Here is my answer and I would love to see what you think.
1. Fall River
2. New Bedford
This is based on the infrastructure of the inventory of Cashflow investing with Multifamilies.
The prominence of 3-6 unit multi families on record in these cities is higher than any other city in the state.
Also the low entry costs are a major player.
Although New Bedford has the LOWEST entry coast and Worcester has the HIGHEST entry cost.
Fall River is ranked first because it has a larger propensity for 3,6 unit buildings while the other 2 cities are primarily 2 families though New Bedford is a close second with it's nearly 600 (6) family structures.
The right question to ask when choosing your city to invest in is:
"Does building the marketing and management systems make sense to be in this citt for the long term"

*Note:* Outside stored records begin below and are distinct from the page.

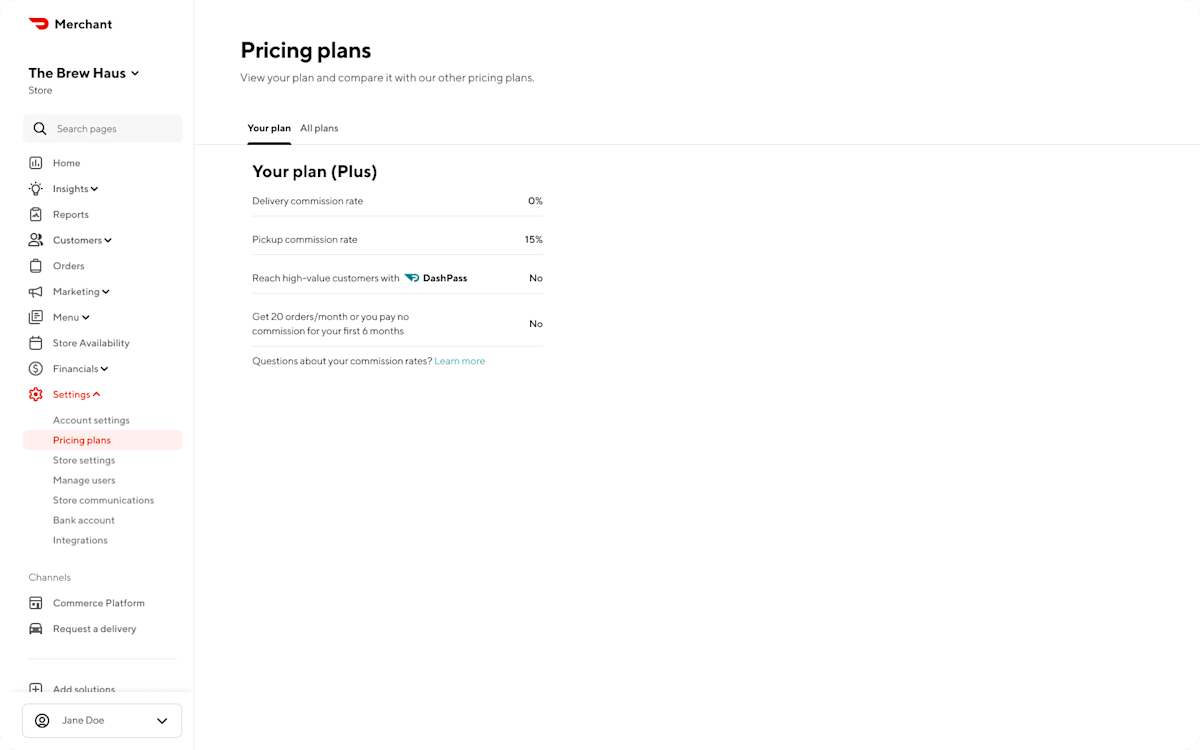Click the Request a delivery car icon
Screen dimensions: 1200x750
[36, 628]

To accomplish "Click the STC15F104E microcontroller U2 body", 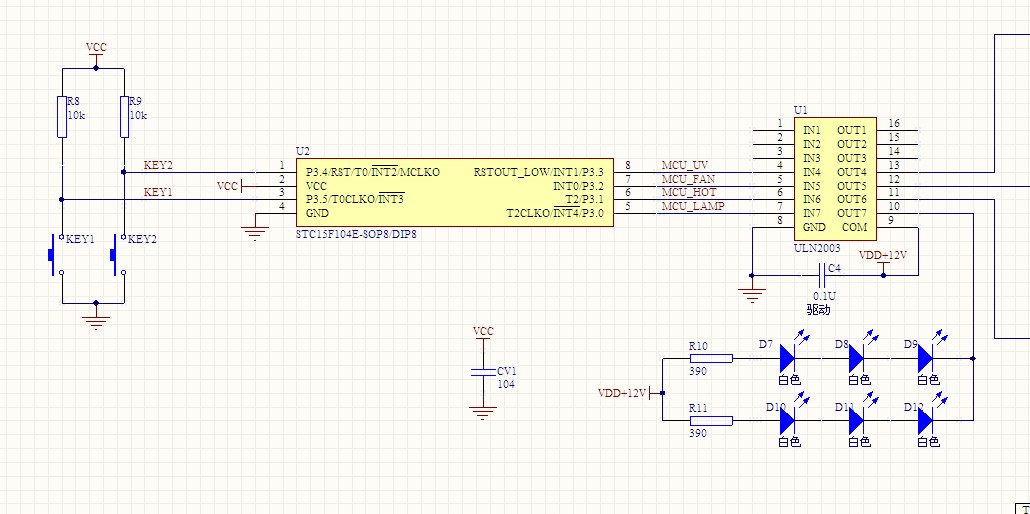I will pyautogui.click(x=455, y=192).
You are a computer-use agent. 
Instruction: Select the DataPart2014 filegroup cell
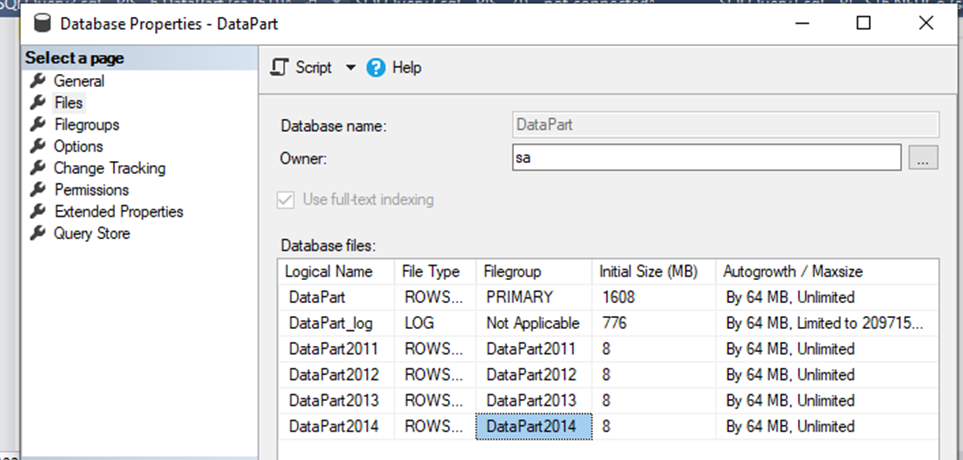pyautogui.click(x=533, y=427)
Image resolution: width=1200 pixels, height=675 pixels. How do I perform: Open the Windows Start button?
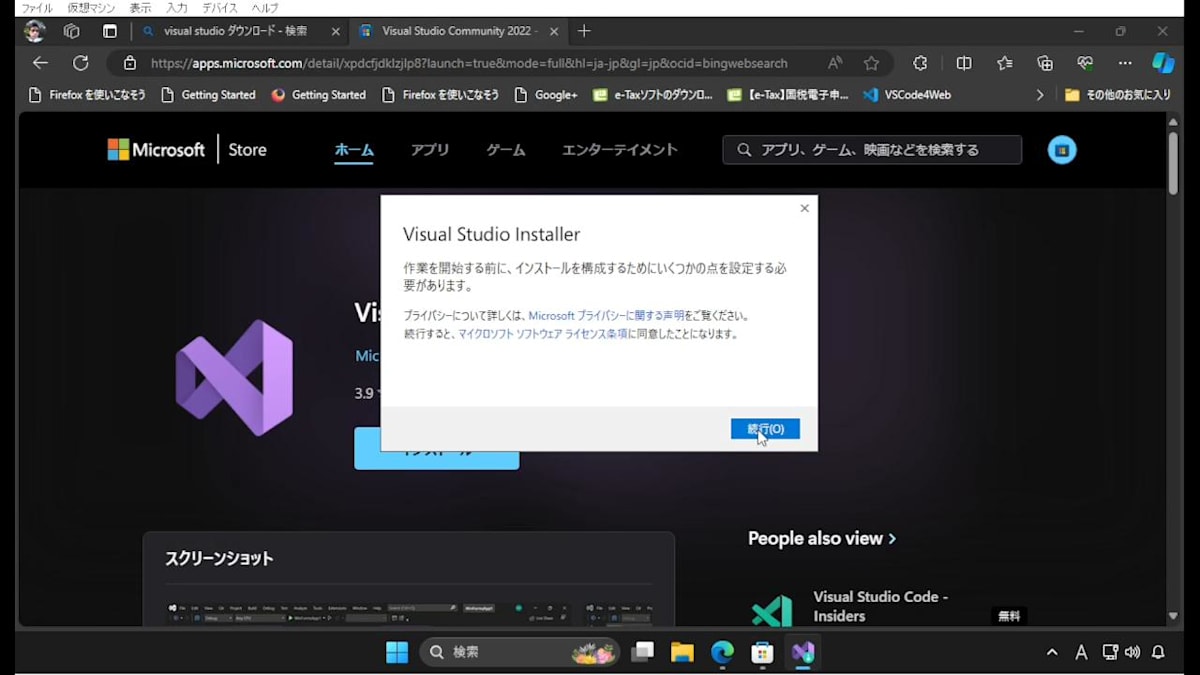(x=396, y=652)
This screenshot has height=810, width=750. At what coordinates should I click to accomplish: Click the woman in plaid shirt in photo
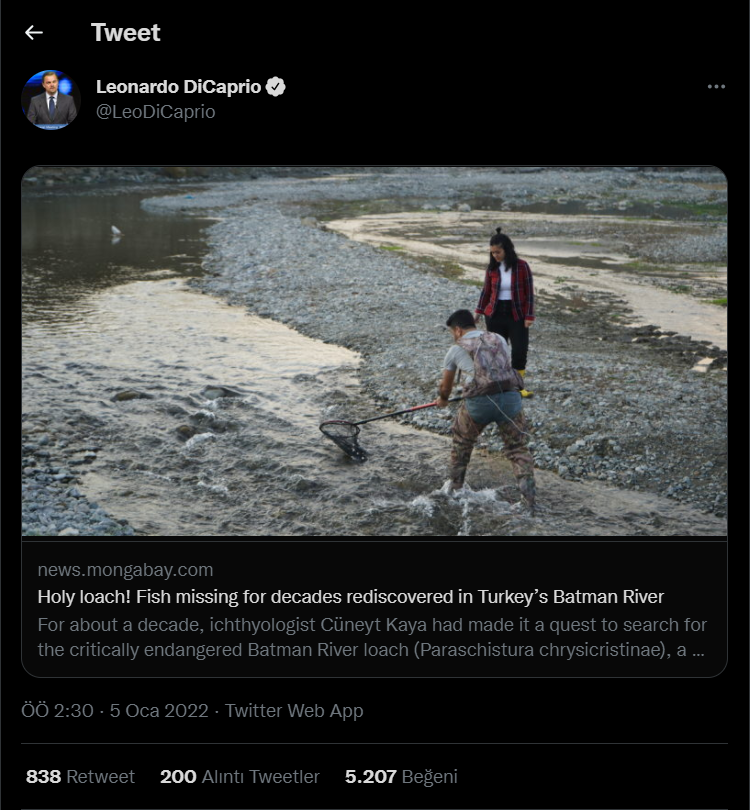506,300
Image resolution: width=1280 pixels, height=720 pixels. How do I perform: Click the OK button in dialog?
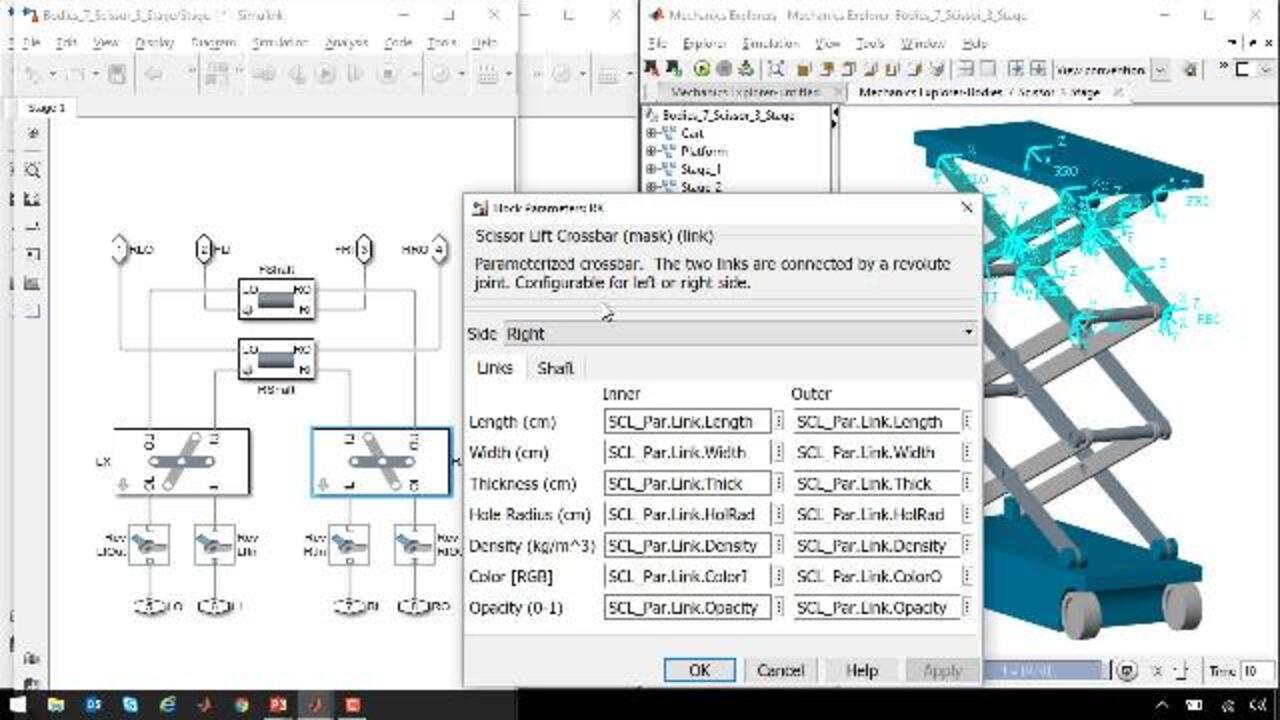[x=699, y=670]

This is a great question. I would chime in here that all real estate is local. When you are buying older properties, you have to have a full fledged team. Acquisition, maintenance, repair, rehab and property management. It is much easier to make money and have success if you are closer. I think all 3 have the ability to succeed. I would add a couple more in there as well, Springfield, Lowell, Lawerence, Hoyloke as big ones. The reality of it is you need to know your market or have people you can trust to get you fair pricing on all the work you are doing and make sure you are in the right neighborhoods and have the correct tenant mix who can pay and respect your property. This is a great Thread to keep going. For the record, I LIKE WORCESTER because I am local and know the market.
The three cities listed defiantly seem like decent choices based on the data.
As @Brian J Allen stated above, real estate is local and neighborhood selection is more important than city selection.
Nonetheless, it's helpful to filter down the number of cities by looking at the data
Here is a resource I put together that I think you will find interesting.
Its a spreadsheet that lists all incorporated places in MA with populations over 10k. For each place I have included population, home value and rent figures, as well as the 5 year change for each of these. The last column shows the rent to price ratio (1% rule).
The color scale corresponds to the values for each respective metrics and indicated the desirability (green is better, red is worse)
Art, Great stuff here. Stats serve to validate what you see in the market, and also to open your eyes to places to invest. AS you know they should not be the be all and end all. What the data doesnt tell you is that people in metro Springfield, and metro worcester are willing to accept lesser rental conditions then in the more affluent areas. the quality of the units in worcester pale in comparison to those in Boston. You also find more TAW then Leases in the areas with the higher numbers so you need more active management to protect your investment. Once again Great data
I'm curious to hear more about you would analyze the risk of investing in these markets given the median household income in Fall River and New Bedford is less than half of the average for all of Massachusetts. If/ when a recession comes do you think these areas will be disproportionately affected? Tenants lose their jobs and stop paying rent, the pool of good tenants will shrink, etc.
@Art Perkitny thanks for sharing this spreadsheet! This is great detail work!
@Brian J Allen some really great points my friend! There are a bunch of great cities on the north shore and western Massachusetts.
Also good point on the amount of management involved and the quality of the units.
@Ben Simon that is a great question and the answer may be counter intuitive.
We find that when there is a major disruption like in 08’ we had more people moving into the city from the SouthShore who are willing to commute to save money on rent.
The gateway cities tend to maintain the amount of people in them and subsidized housing does play a roll here as well.
Cheers to your success!
That's a great spreadsheet! Thanks for posting it.